The method builds on droplet microfluidics, a technique that allows individual bacterial cells to be isolated and analyzed in microscopic droplets. Each droplet acts as a miniature culture chamber, enabling researchers to observe how single cells grow and behave under controlled conditions.

“Unlike conventional agar plate-based methods for microbial cultivation and screening, we encapsulated the bee gut bacteria in microscopic droplets so that each droplet contained only one bacterium and acted as an enclosed culture chamber,” said Postdoc Hang Xiao. “In this way, the individual bacterium could be analyzed at ultra-high speed by using our microfluidics screening platform, enabling us to screen millions of bacterial cells within just a few hours.”

To adapt the method for use with soy-based beverages, the researchers developed a transparent soy medium. Traditional soy drinks are typically opaque and contain particles that interfere with measurement, making them unsuitable for optical screening techniques.

“By making the soya liquid transparent, we were able to both screen the bacteria in an environment resembling their future application and, at the same time, obtain more stable droplets and more precise measurements,” said Bang-Berthelsen.

The screening process involved exposing bacterial samples to roseoflavin, a compound structurally similar to riboflavin. This helped promote the growth of strains capable of producing vitamin B2. The researchers then identified high-performing candidates by selecting droplets that exhibited the strongest fluorescence, which indicated higher riboflavin production.

“This droplet-based microbial screening approach saved months of work and significantly reduced the resource use compared with conventional screening methods,” said Bang-Berthelsen.

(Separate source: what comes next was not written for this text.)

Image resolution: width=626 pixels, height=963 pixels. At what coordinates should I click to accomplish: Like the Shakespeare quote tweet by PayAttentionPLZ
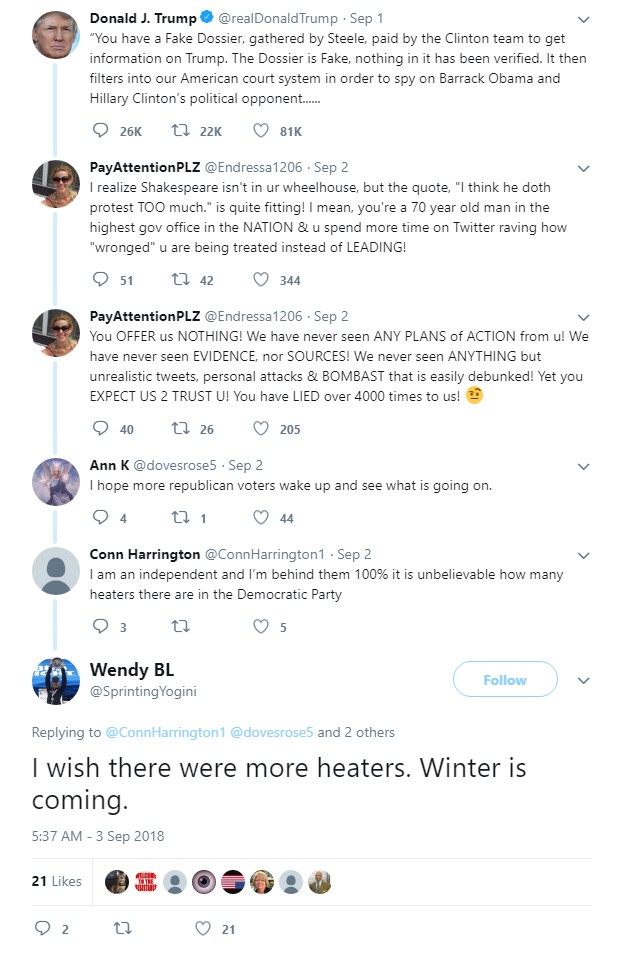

Among the strains identified, a particular Lactococcus lactis bacterium stood out. When tested in real food systems, the strain demonstrated strong performance in soy drinks, continuing to produce vitamin B2 even in conditions where additional riboflavin had been added.

“The results suggest that the bacterium works not only under laboratory conditions, but also in actual foods containing a significant amount of protein,” said Xiao.

The strain also showed the ability to metabolize a range of sugars, making it a flexible candidate for use in fermentation processes beyond a single substrate. This adaptability could support broader application in plant-based product development.

However, the researchers observed that the bacterium performed less effectively in rice, oat and some almond drinks, which they attributed to lower protein content in those matrices. The findings suggest that a certain level of fermentable protein may be required for optimal bacterial growth and vitamin production.

Beyond vitamin B2, the team indicated that the screening approach could be adapted to identify microorganisms capable of producing other functional compounds, provided these can be detected through fluorescence-based methods.

“The exciting thing about the method is that it can not only identify vitamin B2-producing bacteria in soya drinks. It can also be adapted to identify other interesting substances, provided they can be detected using fluorescence,” said Xiao. “However, the method only works if the medium is transparent and has a low fluorescence background.”

By reducing the time and resources required to identify functional microbial strains, the DTU researchers have demonstrated a pathway to accelerate innovation in plant-based fermentation. The approach offers a potential route to address nutritional gaps in alternative dairy products while supporting the development of more efficient and targeted starter cultures.